Patriotism has always had a lot of the zest of competition in it--rival teams, us and them, Britain's battles being won on the playing fields of Eton, and all that. My country, right or wrong. My country over other countries.
Matriotism, by contrast, recognizes that while there may be six- or seven-score fatherlands, there is only one motherland. Untold political divisions have risen, prospered, and utterly vanished, myriad civilizations and great cities that are no more--too many to count or name. But while we have her, there is only one Mother Earth. And every person alive knows her intimately.
Standing on a grassy meadow in England once, I was told that the same huge old trees I was seeing, the same pitted boulders, the same streambed, had been seen and touched by Normans, by Anglo-Saxons, by Romans, by Stone Age Brits. They had been patriots of many cultures, many states, but children of one earth.
So it's not either-or; it's not a matter of matriotism vs. patriotism. But perhaps it is a matter of bringing our matriotism a little more to the forefront. For instance, we could start with a holiday. A matriotic holiday, a worldwide day of celebration, gratitude, and rededication to the planet. We'd need a flag, of course. There is that Olympic flag with the colored rings, but frankly I can't get very stirred up about what looks like beer-mug rings on a table. But that would do for a starter, until we got something better. And we'd need a song--an anthem, really. Wouldn't it be something to have an international anthem (no, no, not the Internationale) that little kids all over the world would learn to sing, a hymn about the oceans and the mountains and the sands and the snows of Earth? We could certainly work up a pledge of allegiance: "I pledge allegiance to the soil, and to the air we breathe, to every species beneath the sun. . . ." Well, you get the idea.

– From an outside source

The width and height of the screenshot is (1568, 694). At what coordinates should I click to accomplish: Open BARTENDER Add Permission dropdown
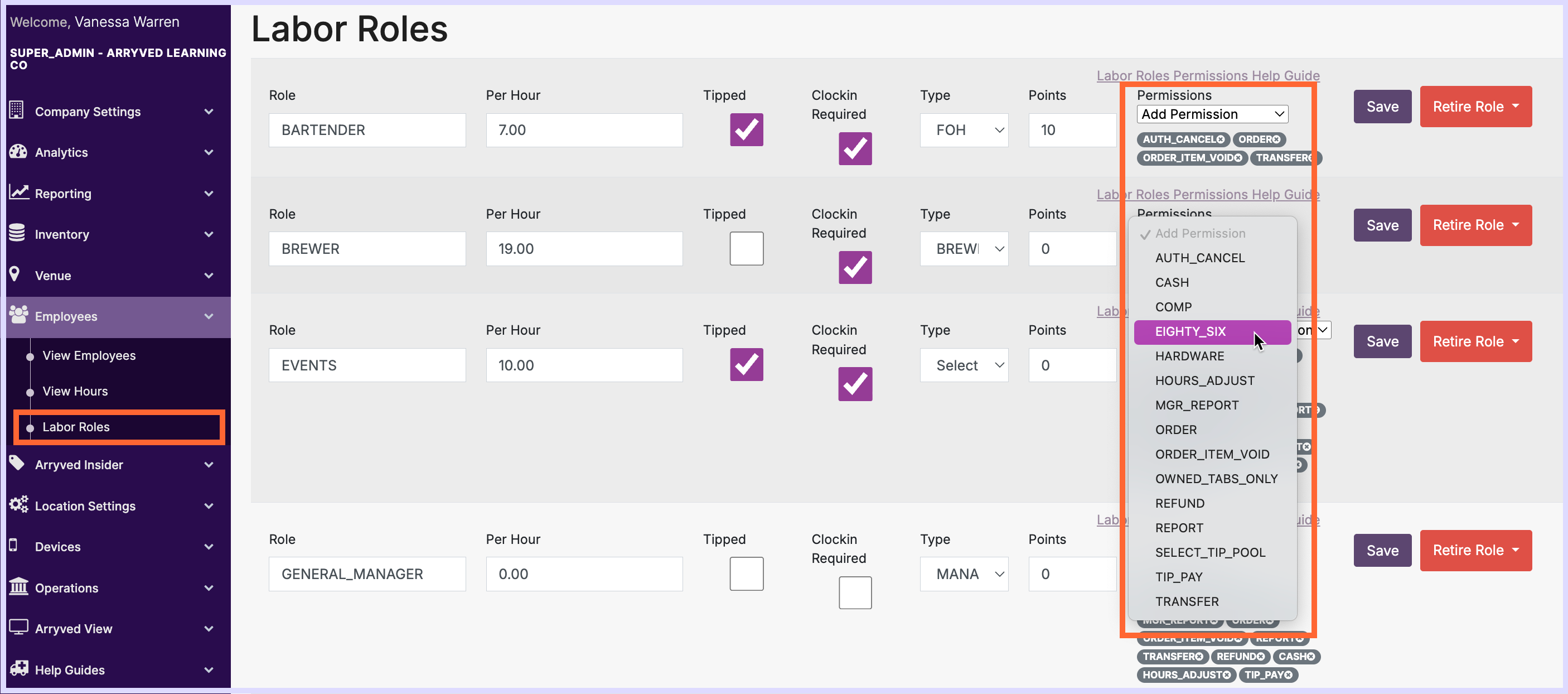click(1211, 114)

We'd certainly need a Matriots' Hall of Fame someplace--maybe aboard a ship that would sail from country to country, celebrating the great matriots who toiled to defend Mother Earth, whether by saving the whales and the gorillas and the snail darters, or by engineering new strains of seed that would feed more people per acre, or by finding the keys to practical mass use of solar energy instead of fossil fuels.
Some people might not get too excited about being matriotic, seeing that it lacks that old competitive edge. On the other hand, remember what Pogo said: "We have met the enemy, and they is us." This fight to save Mother Earth could end up being the most glorious battle of all.
And besides: just think what first- and second-graders could do in the way of decorations!